◆ **Instructions to follow**: The range to repeat runs from the line with "Task: Open the Moplen EP500N product link" to the last line below, both ends included; give it exactly and without pictures.

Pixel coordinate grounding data
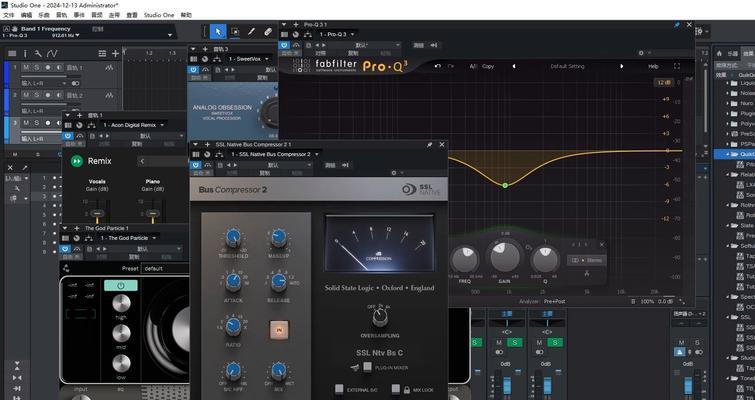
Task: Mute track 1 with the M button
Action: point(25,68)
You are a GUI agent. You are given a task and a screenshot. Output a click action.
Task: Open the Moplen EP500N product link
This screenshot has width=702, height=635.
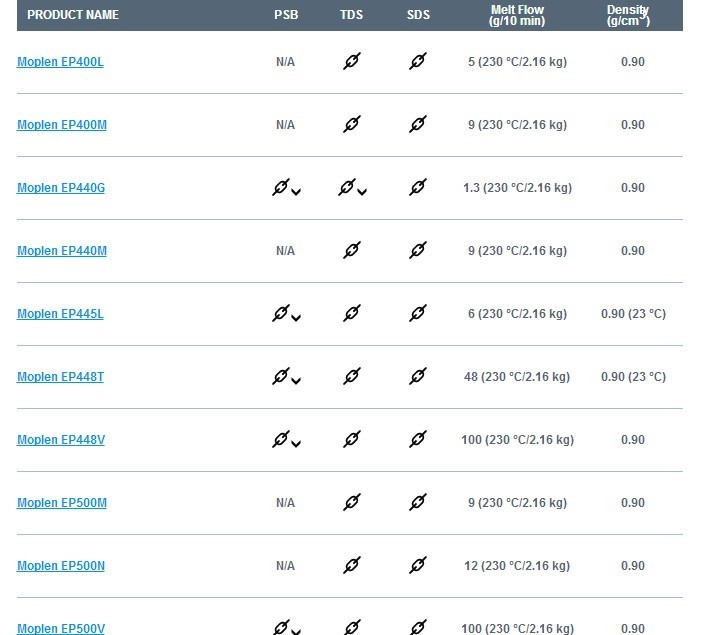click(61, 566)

◆ **Reply**:
Task: Open the Moplen EP500N product link
This screenshot has width=702, height=635.
click(61, 566)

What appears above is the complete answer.